We have gone through the process of Data Analysis from Data cleaning to Building a Model. There are so many things I have left out, even things I did for this dataset. It is impossible to cover everything in one go. I hope this was at least a little tiny bit useful.
There are fantastic books written on these topics. The books that helped me write this post is ‘Hands-on Machine Learning with Scikit-Learn, Keras & TensorFlow’ by Aurelion Geron.
Final, final thoughts
These are my first baby steps in the world of Machine Learning. These are the first baby steps in the world of Data Science blogging or any blogging for that matter. So, please do not be too harsh.

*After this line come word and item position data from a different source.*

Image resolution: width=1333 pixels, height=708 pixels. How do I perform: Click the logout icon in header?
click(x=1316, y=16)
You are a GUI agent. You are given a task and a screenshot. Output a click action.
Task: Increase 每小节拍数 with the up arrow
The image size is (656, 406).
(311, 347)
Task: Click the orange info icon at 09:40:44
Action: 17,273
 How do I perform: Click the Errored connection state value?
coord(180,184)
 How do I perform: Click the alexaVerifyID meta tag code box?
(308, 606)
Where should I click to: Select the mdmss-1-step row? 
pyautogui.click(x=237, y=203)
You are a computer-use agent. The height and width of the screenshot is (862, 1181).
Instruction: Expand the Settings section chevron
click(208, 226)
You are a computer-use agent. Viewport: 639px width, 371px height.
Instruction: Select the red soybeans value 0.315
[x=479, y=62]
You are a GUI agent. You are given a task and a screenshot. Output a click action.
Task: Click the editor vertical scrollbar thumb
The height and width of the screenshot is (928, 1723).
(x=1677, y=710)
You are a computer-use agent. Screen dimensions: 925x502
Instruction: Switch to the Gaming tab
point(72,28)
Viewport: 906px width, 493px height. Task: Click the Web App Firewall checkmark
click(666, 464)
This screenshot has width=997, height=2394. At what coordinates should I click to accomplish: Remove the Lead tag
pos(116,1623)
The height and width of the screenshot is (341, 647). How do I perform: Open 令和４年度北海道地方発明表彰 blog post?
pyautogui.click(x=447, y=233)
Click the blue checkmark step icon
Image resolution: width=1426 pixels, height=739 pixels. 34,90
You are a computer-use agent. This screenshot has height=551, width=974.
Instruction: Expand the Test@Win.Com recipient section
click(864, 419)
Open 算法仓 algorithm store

You know what, actually forget it. Please, be harsh. I don’t have too much free time, and I want to improve as quickly as possible. So, some constructive criticism would be great.
This post took me waaay to long to write. Also, I had big blocks of time in between those writing, so I am afraid of small inconsistencies.
In the future, I will try to break it up into a much smaller code block. I guess it was a little too ambitious to write a “form start to finish” post as my first post. Well, I am happy I wrote. I am so glad it is now behind me, and I can move on with some other things.
I promise to try to be more consistent and more frequent with posts.